Perry Creek Route—Open Forest
Five level miles up the Little Beaver Trail and then a relaxing five miles through open forest and huckleberry undergrowth and we would be comfortably camped in splendid isolation at the base of Twin Spires. The other approaches into the Redoubt-Spickard area (a part of the Skagit Suite—not to be confused with Suite Judy Blue Eyes—a Cretaceous-age metamorphic complex composed of Skagit Gneiss, no schist.) seemed so, so, well, long and sweaty, while a walk through open forest and huckleberry undergrowth seemed to be the height of sylvan genteelness.
Our dreams of a spot of tea in the shadow of Twin Spires vanished after a short while when the open forest closed in around us. We humped our packs up and over blown down cedar, Doug fir and hemlock. Yes, we encountered the huckleberry undergrowth, but it seemed a much larger, somewhat alien species—Seymour in Little Shop of Horrors. Devil’s club and ragged gangs of dwarf fir grabbed and pushed at us all afternoon. Through the hellish snarl of forest we slogged, set upon by some of the biggest mosquitoes I had ever seen. The buzzing was that of the distant drone of huge airplanes. Sweaty and swatting we searched for the head of the valley that would deliver us from this nightmare of open forest and huckleberry undergrowth.
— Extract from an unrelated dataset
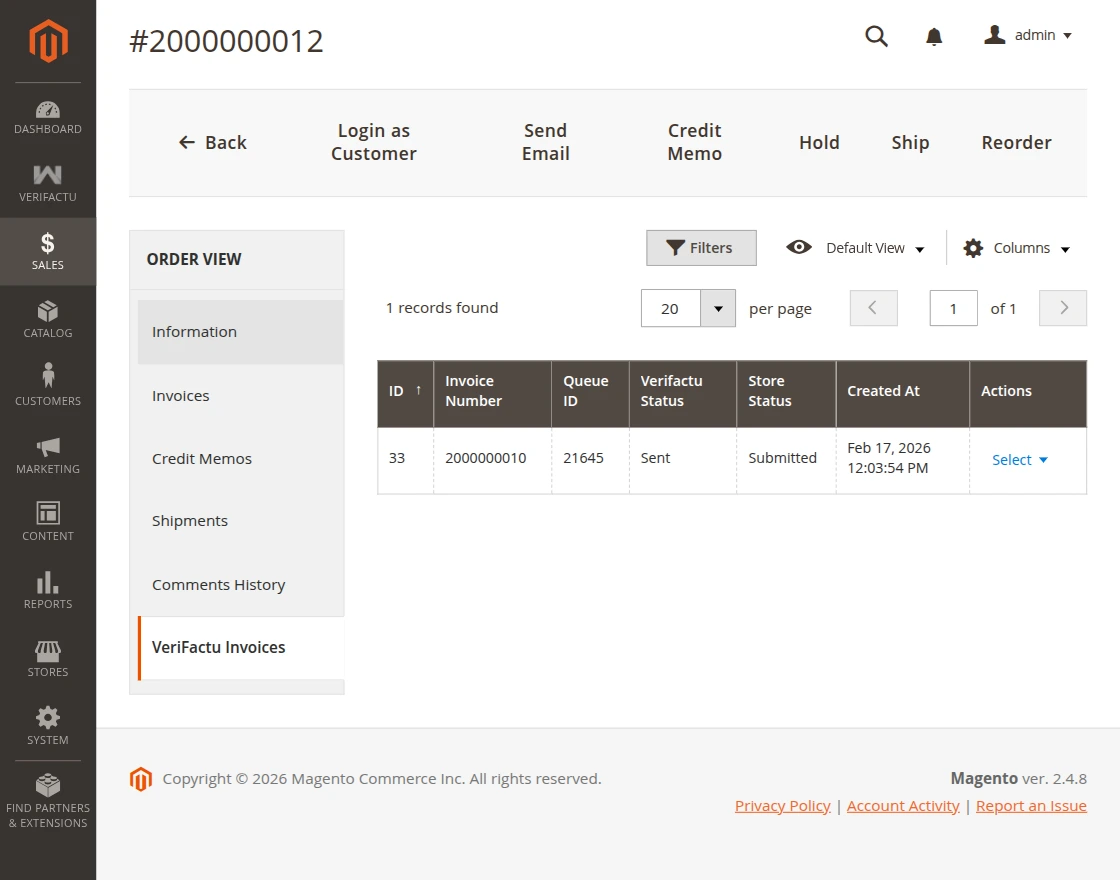The width and height of the screenshot is (1120, 880).
Task: Click the Ship button
Action: (x=909, y=142)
At one point Jim stepped up onto a pile of fallen trees, caught his foot between two, twisted left and pitched backwards, held down by the weight of his pack. With lot of help, he was able to right himself and limp onward. As the sun set behind Twin Spires, we found our first clearing, large enough for our tent, and there we stopped. The mosquitoes partied all night outside the tent daring us to come out and relieve our bladders. In the morning, the bugs had been chased away by the rain. Ahead of us was an impenetrable stand of slide alder. We longed for the open forest and huckleberry undergrowth.
Eventually Jim, Dad and I climbed Spickard and later Redoubt, but we opted to return via Whatcom Pass and the Little Beaver trail. Jim would suffer severe back pain for several years before finally having an operation and my father would nurse a sore knee for the better part of a year. Had I missed some nuance in Beckey’s description of Perry Creek? Once again I had to look beneath the surface.
Much later I came across an article by the novelist John Berger, who had written that a forest is not the trees, the dense undergrowth, or the mosquitoes, but what exists between. And it came to me, a metaphoric slap to the face: Beckey was gently reminding me to look beyond the trees to see the forest. He was inviting me, as Aldous Huxley had done in 1954 with his ground-breaking book, to walk through the doors of perception. I wasn’t sure if Beckey wanted me whacked out on mescaline when I did.
Many have been the times since our trip that I have yearned to return to the open forest of Perry Creek and knock on that door and say, “Forest, let me in. It’s Mac.” I fear, though, that I am doomed to see only the trees, the huckleberry, the devil’s club and the mosquitoes.
Beckey's ground-breaking quidebook, first published in 1949 by the American Alpine Club, will be sixty next year. It was followed 12 years later by the little red book that transformed my life. Over the years it has been expanded into brown, red and green editions, followed by pastel and enviro-friendly hued editions. Perhaps we will see tie-dyed editions in the near future. In homes all over the Northwest and beyond, climbers spend far too much time interpreting the word according to Beckey. And sometimes the word was good. It is no wonder that the Climber’s Guide to the Cascade and Olympic Mountains and later the Cascade Alpine Guide have been dubbed “Beckey’s Bible.”